Gentoo Websites Logo
Go to: Gentoo Home Documentation Forums Lists Bugs Planet Store Wiki Get Gentoo!
Bug 41800 - net-fs/samba 3.x + kernel 2.6.x local root vulnerability
Summary: net-fs/samba 3.x + kernel 2.6.x local root vulnerability
Alias: None
Product: Gentoo Security
Classification: Unclassified
Component: GLSA Errors (show other bugs)
Hardware: All Linux
: Highest blocker (vote)
Assignee: Gentoo Security
Depends on: 45965
  Show dependency tree
Reported: 2004-02-16 09:06 UTC by Dave Monnier
Modified: 2004-09-22 21:14 UTC (History)
8 users (show)

See Also:
Package list:
Runtime testing required: ---
condordes: Assigned_To? (condordes)

samba-3.0.2a-r1.ebuild (samba-3.0.2a-r1.ebuild,11.89 KB, text/plain)
2004-04-09 14:44 UTC, Joshua J. Berry (CondorDes) (RETIRED)
samba-3.0.2a-r2.ebuild (samba-3.0.2a-r2.ebuild,11.43 KB, text/plain)
2004-04-25 16:27 UTC, Joshua J. Berry (CondorDes) (RETIRED)
samba-3.0.2a-r2.ebuild (try 2) (samba-3.0.2a-r2.ebuild,11.89 KB, text/plain)
2004-04-25 19:45 UTC, Joshua J. Berry (CondorDes) (RETIRED)

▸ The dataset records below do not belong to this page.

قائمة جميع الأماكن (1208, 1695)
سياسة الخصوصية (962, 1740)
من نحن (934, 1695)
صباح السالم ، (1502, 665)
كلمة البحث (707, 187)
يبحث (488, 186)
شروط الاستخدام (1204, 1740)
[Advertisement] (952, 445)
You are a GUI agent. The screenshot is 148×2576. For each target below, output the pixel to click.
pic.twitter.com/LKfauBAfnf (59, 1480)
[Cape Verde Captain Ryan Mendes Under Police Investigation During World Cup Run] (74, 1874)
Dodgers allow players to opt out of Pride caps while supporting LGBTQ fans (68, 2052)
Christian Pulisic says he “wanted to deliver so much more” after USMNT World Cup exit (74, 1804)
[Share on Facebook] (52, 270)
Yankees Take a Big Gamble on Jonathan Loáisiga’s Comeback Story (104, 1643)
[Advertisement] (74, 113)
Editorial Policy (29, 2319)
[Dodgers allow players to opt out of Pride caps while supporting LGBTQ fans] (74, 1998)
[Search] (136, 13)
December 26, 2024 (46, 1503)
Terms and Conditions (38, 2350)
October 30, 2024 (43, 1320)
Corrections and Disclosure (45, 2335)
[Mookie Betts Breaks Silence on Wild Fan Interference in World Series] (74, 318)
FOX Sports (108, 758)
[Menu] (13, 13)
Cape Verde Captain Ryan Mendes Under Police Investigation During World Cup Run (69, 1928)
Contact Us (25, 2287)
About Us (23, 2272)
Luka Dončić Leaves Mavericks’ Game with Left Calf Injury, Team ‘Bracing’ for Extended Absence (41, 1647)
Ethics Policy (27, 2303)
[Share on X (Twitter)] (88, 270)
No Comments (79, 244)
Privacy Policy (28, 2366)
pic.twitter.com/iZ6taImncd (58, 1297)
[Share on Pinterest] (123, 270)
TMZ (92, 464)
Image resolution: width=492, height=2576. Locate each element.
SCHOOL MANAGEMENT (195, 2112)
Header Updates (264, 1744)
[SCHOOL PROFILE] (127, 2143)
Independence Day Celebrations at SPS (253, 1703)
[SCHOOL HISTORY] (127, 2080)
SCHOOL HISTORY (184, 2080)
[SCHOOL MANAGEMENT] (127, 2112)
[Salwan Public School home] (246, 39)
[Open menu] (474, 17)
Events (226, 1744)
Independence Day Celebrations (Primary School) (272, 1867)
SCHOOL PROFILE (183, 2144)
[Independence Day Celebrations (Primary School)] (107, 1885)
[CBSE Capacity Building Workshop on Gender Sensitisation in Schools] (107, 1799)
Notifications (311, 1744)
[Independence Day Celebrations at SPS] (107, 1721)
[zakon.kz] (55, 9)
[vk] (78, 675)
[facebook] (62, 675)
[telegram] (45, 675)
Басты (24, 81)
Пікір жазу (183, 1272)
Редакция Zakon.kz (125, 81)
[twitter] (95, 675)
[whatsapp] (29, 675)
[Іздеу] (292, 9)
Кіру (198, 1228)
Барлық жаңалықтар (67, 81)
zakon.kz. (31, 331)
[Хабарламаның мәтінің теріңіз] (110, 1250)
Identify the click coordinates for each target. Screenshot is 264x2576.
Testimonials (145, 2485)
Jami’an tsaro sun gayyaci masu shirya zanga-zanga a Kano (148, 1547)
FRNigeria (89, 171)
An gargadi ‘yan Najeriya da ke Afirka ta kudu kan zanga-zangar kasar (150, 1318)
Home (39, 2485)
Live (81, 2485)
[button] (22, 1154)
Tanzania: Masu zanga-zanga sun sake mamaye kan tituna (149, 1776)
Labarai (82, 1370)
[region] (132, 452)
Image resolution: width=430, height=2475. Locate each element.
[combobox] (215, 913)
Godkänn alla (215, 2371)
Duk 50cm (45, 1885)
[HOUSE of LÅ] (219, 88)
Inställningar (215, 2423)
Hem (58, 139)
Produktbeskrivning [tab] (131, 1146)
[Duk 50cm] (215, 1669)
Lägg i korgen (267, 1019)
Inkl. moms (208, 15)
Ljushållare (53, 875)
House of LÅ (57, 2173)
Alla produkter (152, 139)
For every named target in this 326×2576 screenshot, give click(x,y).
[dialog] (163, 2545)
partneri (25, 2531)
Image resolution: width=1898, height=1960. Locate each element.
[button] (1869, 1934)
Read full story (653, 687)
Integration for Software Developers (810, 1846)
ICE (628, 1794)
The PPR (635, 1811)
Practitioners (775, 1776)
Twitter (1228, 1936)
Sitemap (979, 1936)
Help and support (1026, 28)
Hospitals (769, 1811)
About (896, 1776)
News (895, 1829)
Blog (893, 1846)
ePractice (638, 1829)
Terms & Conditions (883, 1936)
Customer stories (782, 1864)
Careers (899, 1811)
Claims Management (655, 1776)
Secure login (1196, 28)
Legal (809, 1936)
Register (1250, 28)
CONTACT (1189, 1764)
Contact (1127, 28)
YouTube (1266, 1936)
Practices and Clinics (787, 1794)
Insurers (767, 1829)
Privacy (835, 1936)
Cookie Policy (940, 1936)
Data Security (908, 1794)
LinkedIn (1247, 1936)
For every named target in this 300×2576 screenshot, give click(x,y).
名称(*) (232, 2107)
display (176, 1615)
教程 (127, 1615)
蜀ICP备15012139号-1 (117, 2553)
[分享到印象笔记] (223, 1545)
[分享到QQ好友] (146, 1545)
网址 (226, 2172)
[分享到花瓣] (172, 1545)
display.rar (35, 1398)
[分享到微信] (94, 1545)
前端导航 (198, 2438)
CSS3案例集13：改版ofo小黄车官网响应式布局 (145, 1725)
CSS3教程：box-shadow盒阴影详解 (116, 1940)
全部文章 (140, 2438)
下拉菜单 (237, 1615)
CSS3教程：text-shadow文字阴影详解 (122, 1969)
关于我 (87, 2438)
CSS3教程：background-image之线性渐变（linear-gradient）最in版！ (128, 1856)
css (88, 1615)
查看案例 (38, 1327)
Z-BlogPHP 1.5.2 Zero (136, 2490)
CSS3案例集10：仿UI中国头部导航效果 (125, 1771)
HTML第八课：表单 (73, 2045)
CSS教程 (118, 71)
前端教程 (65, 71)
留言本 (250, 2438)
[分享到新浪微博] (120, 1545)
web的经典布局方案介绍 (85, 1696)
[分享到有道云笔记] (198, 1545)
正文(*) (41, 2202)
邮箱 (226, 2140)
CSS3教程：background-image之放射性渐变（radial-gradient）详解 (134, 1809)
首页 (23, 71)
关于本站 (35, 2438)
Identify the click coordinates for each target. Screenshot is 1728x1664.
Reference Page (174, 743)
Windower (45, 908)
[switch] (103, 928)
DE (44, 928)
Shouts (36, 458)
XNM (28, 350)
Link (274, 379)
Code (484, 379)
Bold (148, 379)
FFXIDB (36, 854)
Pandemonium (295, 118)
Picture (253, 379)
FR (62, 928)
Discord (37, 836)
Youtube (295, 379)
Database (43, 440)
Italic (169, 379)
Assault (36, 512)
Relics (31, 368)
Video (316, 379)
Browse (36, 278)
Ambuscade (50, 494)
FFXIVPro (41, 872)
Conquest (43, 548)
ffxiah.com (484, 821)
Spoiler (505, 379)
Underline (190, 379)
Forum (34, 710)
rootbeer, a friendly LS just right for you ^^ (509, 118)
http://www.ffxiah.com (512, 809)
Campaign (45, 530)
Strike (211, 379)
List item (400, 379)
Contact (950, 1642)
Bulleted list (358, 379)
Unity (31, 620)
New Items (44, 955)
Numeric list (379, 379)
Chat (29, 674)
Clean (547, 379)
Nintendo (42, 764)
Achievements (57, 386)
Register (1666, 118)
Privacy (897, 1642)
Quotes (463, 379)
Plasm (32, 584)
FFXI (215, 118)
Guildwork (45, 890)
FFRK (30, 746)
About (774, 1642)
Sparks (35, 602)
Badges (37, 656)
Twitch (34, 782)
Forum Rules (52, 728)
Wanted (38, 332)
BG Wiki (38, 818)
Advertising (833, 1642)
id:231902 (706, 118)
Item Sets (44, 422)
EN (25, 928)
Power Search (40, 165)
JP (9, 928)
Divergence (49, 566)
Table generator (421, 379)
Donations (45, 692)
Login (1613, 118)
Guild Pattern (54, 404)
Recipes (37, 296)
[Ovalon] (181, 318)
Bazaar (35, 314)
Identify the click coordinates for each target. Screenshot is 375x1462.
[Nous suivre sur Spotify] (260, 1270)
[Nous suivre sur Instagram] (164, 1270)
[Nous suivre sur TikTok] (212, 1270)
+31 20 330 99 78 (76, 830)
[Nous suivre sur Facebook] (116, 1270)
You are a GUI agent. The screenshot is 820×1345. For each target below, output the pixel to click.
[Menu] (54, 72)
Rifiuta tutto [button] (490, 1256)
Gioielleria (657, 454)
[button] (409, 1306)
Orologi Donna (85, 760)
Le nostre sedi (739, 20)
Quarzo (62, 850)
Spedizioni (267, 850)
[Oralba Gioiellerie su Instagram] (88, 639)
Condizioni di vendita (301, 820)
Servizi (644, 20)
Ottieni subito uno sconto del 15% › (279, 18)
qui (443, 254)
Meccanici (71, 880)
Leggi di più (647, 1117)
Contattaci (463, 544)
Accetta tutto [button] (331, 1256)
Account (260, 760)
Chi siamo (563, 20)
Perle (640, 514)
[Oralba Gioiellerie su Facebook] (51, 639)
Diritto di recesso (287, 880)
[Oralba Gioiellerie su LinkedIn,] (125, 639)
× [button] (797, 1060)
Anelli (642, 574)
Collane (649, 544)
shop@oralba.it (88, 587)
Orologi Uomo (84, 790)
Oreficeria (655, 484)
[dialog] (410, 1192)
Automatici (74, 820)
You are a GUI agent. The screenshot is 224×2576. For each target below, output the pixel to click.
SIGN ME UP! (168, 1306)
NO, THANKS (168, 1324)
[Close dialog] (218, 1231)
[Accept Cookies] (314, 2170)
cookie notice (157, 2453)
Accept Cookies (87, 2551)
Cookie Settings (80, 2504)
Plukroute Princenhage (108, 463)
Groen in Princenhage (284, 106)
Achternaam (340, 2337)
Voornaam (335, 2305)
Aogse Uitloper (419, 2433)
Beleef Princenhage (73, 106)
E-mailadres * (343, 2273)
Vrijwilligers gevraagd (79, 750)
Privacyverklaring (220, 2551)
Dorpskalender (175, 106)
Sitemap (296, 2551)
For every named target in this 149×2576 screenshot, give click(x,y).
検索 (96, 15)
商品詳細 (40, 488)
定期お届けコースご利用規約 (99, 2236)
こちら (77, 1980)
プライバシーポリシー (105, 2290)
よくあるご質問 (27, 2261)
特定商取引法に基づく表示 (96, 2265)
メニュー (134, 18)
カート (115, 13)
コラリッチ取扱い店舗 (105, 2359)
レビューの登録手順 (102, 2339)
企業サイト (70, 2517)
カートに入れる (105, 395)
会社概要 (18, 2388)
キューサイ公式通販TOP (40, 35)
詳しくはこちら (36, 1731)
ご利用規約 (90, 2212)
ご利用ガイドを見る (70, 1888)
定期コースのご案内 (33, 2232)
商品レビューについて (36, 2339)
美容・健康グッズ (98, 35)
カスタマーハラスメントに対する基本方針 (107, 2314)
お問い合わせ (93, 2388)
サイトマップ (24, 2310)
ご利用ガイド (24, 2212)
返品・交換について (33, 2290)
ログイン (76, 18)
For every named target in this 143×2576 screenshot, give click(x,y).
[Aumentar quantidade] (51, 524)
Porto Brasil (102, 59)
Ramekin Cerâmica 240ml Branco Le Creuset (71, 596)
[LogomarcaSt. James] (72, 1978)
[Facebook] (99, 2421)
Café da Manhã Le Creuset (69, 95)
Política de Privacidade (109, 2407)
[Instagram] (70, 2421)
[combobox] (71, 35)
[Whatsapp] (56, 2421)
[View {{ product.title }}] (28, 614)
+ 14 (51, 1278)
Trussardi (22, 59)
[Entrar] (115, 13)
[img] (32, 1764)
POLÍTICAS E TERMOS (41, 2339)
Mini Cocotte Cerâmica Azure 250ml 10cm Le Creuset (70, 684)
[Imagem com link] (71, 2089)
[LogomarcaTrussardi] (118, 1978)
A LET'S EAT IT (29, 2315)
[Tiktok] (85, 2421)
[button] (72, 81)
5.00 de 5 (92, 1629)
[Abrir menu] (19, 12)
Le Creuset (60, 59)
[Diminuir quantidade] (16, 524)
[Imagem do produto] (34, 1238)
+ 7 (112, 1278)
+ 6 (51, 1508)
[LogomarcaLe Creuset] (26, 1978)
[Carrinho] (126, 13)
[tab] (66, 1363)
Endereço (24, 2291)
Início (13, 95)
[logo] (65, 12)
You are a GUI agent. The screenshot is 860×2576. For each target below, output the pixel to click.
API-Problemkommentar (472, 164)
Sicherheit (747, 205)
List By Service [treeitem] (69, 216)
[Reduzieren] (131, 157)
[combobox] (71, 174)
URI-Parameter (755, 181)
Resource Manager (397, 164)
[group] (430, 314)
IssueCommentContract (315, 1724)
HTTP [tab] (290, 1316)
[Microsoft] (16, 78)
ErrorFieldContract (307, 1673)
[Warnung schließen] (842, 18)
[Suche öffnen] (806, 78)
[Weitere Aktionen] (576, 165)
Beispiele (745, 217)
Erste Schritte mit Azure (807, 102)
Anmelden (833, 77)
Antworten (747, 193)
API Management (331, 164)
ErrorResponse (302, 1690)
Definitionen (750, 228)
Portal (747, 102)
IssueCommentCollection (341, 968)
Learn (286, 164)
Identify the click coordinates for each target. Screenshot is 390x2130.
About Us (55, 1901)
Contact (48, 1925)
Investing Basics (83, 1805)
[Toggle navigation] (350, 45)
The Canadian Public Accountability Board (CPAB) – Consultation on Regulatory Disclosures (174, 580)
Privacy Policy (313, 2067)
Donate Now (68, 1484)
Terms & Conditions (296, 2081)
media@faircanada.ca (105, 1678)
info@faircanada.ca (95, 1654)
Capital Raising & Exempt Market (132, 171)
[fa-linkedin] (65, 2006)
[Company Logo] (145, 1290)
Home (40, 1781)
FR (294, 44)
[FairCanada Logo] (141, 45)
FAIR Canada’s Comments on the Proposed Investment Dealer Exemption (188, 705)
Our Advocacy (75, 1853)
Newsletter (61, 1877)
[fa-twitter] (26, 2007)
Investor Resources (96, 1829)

Note You need to log in before you can comment on or make changes to this bug.
Description Dave Monnier 2004-02-16 09:06:49 UTC
As per the bugtraq post I suspect we're vulnerable to this.  There'sa  kernel patch in the thread however I don't think that's a solution for Gentoo to implement but rather a kernel maintainer fix.  In the meantime though I think we may want to fix the setuid bit on smbmnt.

root # ls -l `which smbmnt`
-rwsr-xr-x    1 root     root       569844 Apr  9  2003 /usr/sbin/smbmnt

Thoughts ?

Reproducible: Always
Steps to Reproduce:
Comment 1 Donny Davies (RETIRED) gentoo-dev 2004-02-16 18:01:12 UTC
Well, samba-3.0.2a merged this patch:

Other than that, the background is that we've installed smbmnt,
smbumount and mount.cifs setuid-root for convenience, where
said convenience was clearly asked for.  Then the read bits
were revoked to lessen offset calculation exploit vectors I
believe.  Maybe it's time to stop installing them setuid-root
and simply go with 755 permissions, convenience vs. security?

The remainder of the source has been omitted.